(Records provided Opens)

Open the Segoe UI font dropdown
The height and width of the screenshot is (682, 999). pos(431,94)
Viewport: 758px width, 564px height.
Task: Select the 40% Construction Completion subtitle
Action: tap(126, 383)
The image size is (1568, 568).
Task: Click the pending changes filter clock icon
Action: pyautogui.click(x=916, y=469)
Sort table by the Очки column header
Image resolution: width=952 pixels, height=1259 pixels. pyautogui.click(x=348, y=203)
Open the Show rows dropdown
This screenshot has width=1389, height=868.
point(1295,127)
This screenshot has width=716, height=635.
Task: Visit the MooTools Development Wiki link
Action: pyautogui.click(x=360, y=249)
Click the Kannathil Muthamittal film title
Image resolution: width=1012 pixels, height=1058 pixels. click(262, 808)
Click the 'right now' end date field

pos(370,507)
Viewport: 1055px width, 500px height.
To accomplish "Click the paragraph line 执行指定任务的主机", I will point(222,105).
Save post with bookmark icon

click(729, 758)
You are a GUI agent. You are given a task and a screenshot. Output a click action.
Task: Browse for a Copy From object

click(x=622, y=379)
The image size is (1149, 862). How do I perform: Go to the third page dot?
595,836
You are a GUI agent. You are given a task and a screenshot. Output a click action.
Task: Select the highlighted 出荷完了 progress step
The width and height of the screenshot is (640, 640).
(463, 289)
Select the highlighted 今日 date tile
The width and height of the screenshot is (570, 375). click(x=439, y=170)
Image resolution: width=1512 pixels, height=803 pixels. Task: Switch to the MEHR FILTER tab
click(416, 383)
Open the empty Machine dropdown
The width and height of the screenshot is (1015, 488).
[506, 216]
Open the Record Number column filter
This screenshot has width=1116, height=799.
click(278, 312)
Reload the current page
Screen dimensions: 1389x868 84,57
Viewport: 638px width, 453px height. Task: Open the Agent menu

(Records provided Closes)

• Directions for this task
Beginning at the top of the records above, transcribe each line exactly up to and including the line that holds "Open the Show rows dropdown".

• Solution for this exercise
Open the Segoe UI font dropdown
The height and width of the screenshot is (682, 999). pos(431,94)
Viewport: 758px width, 564px height.
Task: Select the 40% Construction Completion subtitle
Action: tap(126, 383)
The image size is (1568, 568).
Task: Click the pending changes filter clock icon
Action: pyautogui.click(x=916, y=469)
Sort table by the Очки column header
Image resolution: width=952 pixels, height=1259 pixels. pyautogui.click(x=348, y=203)
Open the Show rows dropdown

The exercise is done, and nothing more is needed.